FLISS—still Fliss despite the dignity of the name of Allenby—was, after two years, still attracting attention. She reacted to it exactly as she had reacted to her own popularity at the High School dances. It enhanced every sparkling quality.

She had been busy. After her marriage, enforcedly quiet because it would never do to draw unnecessary attention to the social unimportance of her family, she and Matthew had gone traveling. They had had a good time. She hung on his arm and petted him; she begged for things and was enthusiastically grateful for them when he gave them to her. She kept him laughing and herself in constant good temper and in every fresh extravagance of silk or fur or velvet she was prettier than before. Matthew laughed at her and let her pet him and expanded. He called her a little crook and she admitted it, but he never had the bad taste to ask her if she would have married him if he had been poor. They were frank with each other, but never moved much below the easy surface of things. Never had Matthew really played before, and under her skillful leadership he learned a good deal about play. He learned the fun of extravagance. His mother had not been a person to accept money or presents easily. Fliss rose resplendent from a shower of them. And from the depths of her little savage heart she was grateful for presents, for relief from sordidness; and grateful most of all for the sheer content with the life he made possible.

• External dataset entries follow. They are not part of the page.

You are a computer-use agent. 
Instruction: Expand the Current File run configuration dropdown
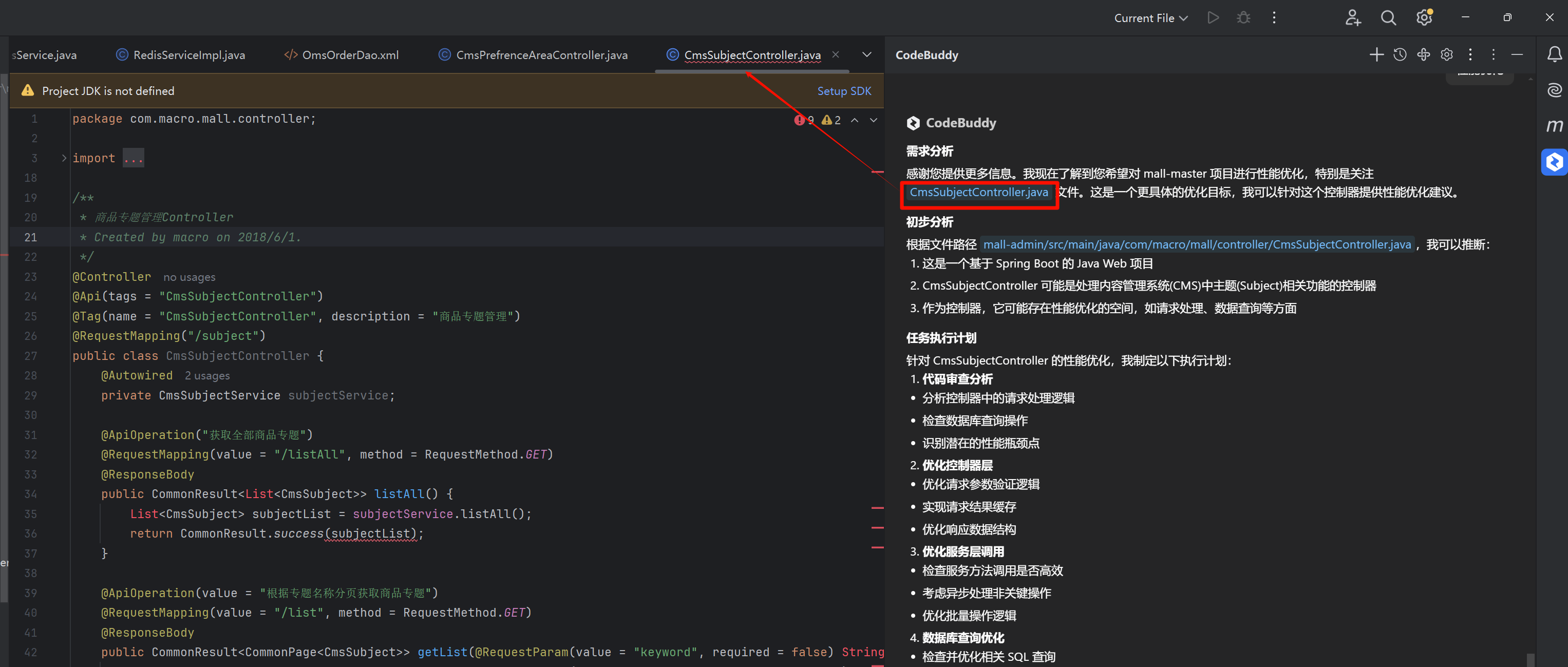pyautogui.click(x=1150, y=18)
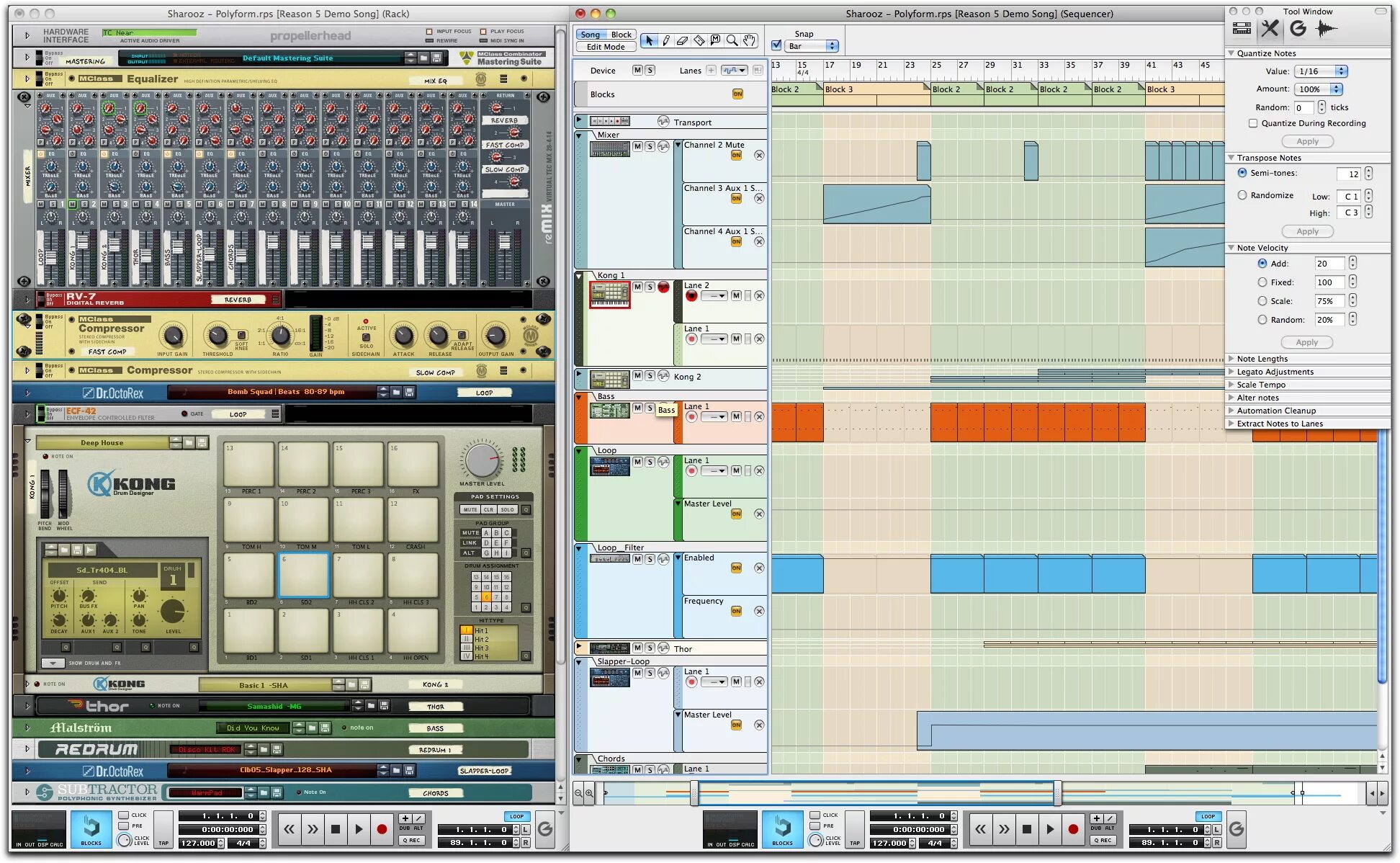Select the Hand tool
Image resolution: width=1400 pixels, height=863 pixels.
(750, 40)
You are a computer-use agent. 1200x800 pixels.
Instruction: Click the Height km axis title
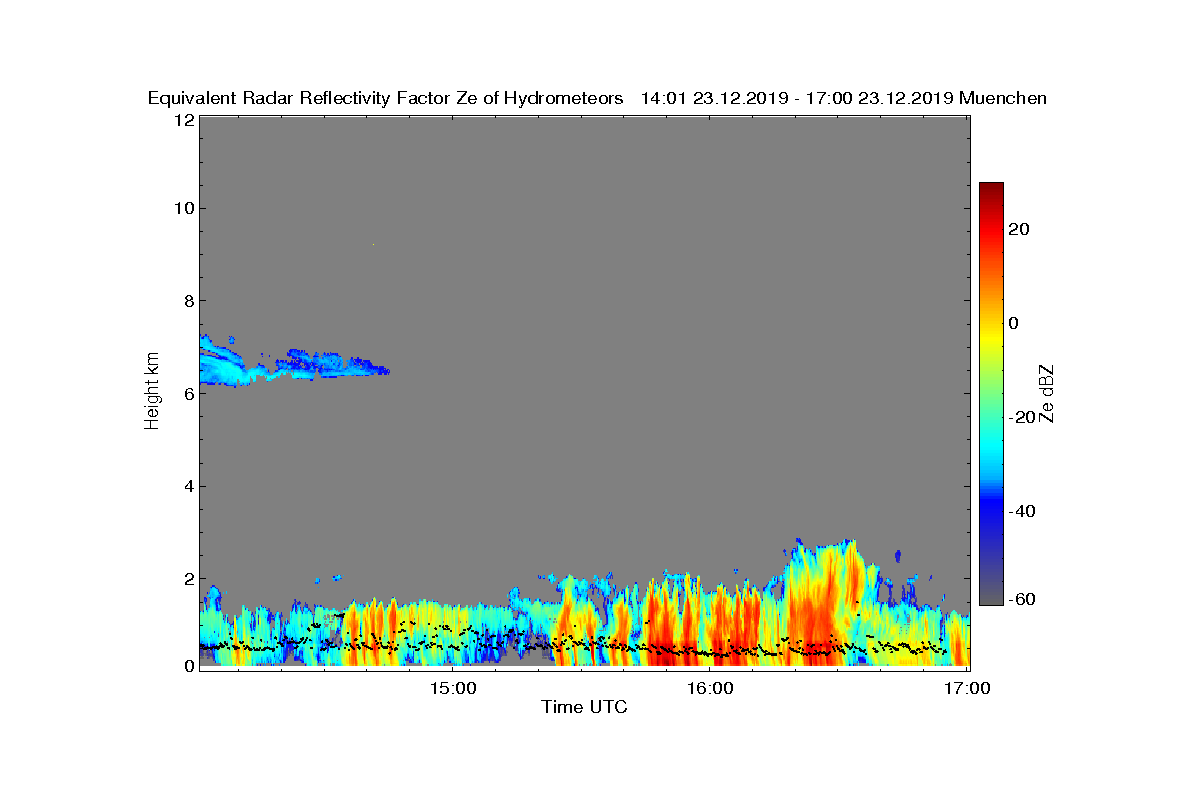pos(152,392)
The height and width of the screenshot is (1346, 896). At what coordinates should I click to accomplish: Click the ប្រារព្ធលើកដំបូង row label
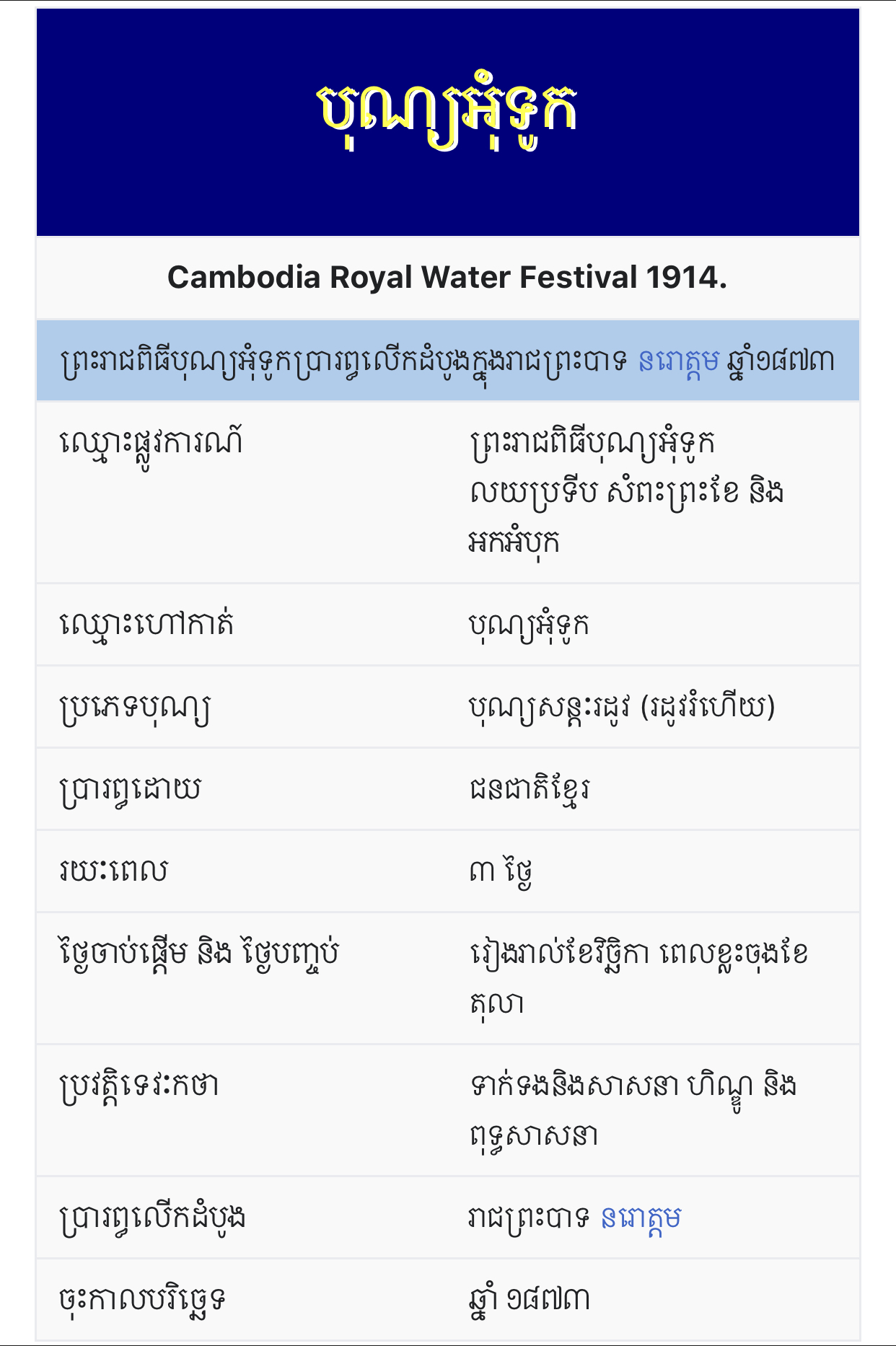point(152,1218)
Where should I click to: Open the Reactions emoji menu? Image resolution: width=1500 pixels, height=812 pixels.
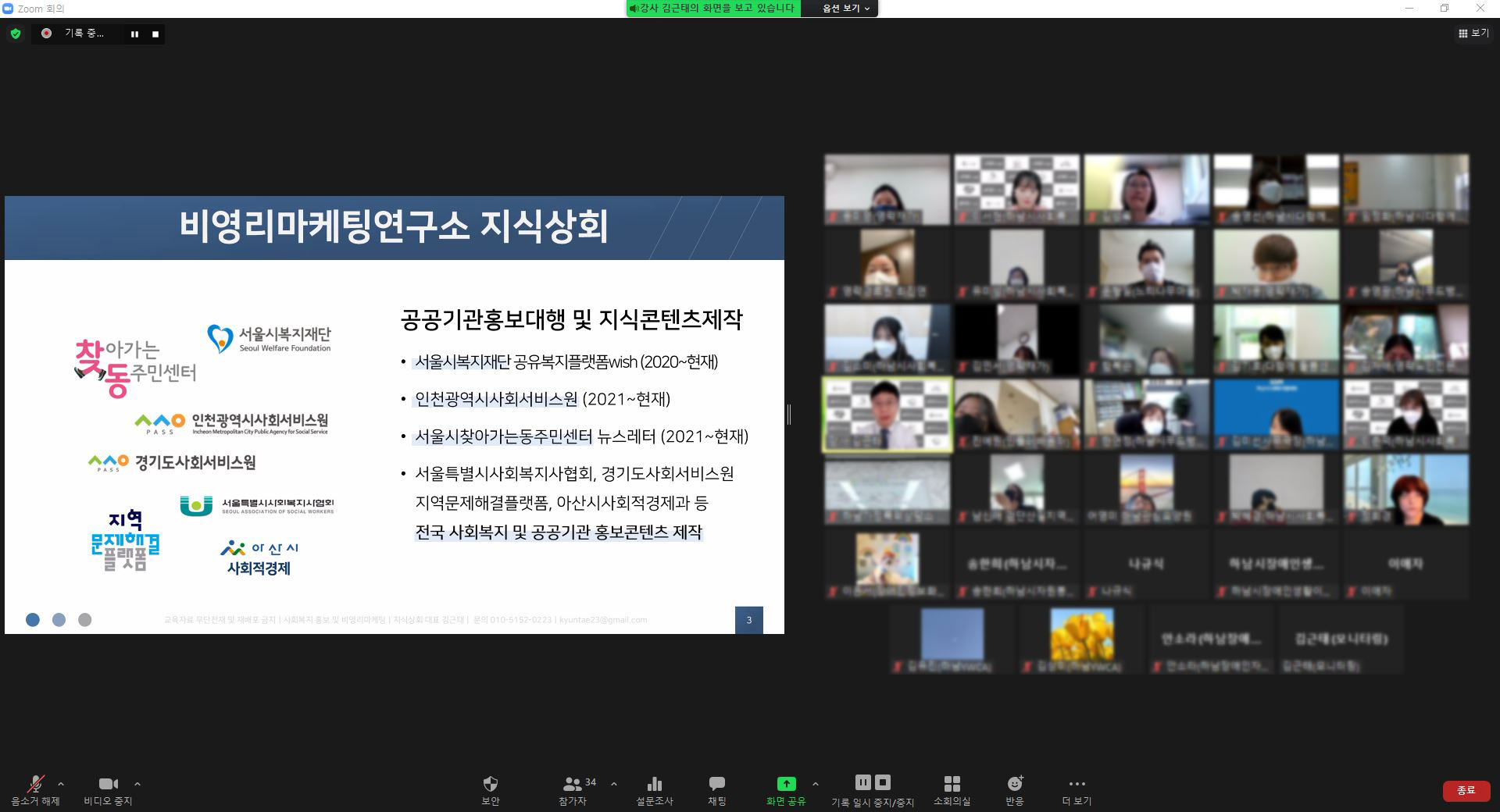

“Don’t we have fun?” she would say in her strongest italics, every now and then, with a swift little caress that was perfectly honest in its affection as far as it went.

“We do,” he would acknowledge with smiling, amused understanding—more than that, with pleasure.

He had his second glimpse of his wife’s remarkable adaptability when they visited his mother. His mother had been duly written of his marriage, had duly written to say she expected to see them while they were on their wedding trip, and, moved by some impulse, Matthew had deliberately sandwiched a week in the little Indiana town between the more brilliant points on their itinerary. They arrived in Peachtree about nightfall, stepping from the jumpy local train to a station platform dripping with rain and lit only by the dingy glow from a quick lunch counter window. Fliss, well acclimated by this time to waiting red-caps and taxis, looked about her and then at Matthew with amusement.

“You are completely out of the picture,” said Matthew. “You look shockingly resplendent up against Peachtree. Don’t look about you for cabs; there are no cabs. No one needs cabs here.”

His mother rounded the corner of the station house, driving her umbrella before her. Matthew seemed to recognize her by the swish of her skirts in the rain. He took her umbrella and kissed her gravely.

“Good boy,” she said. “Is this Florence?”

Fliss reached half way up on Mrs. Allenby’s spare, tall form. She was silhouetted for a moment against the black dress of the older woman. Then Mrs. Allenby inspected the bags.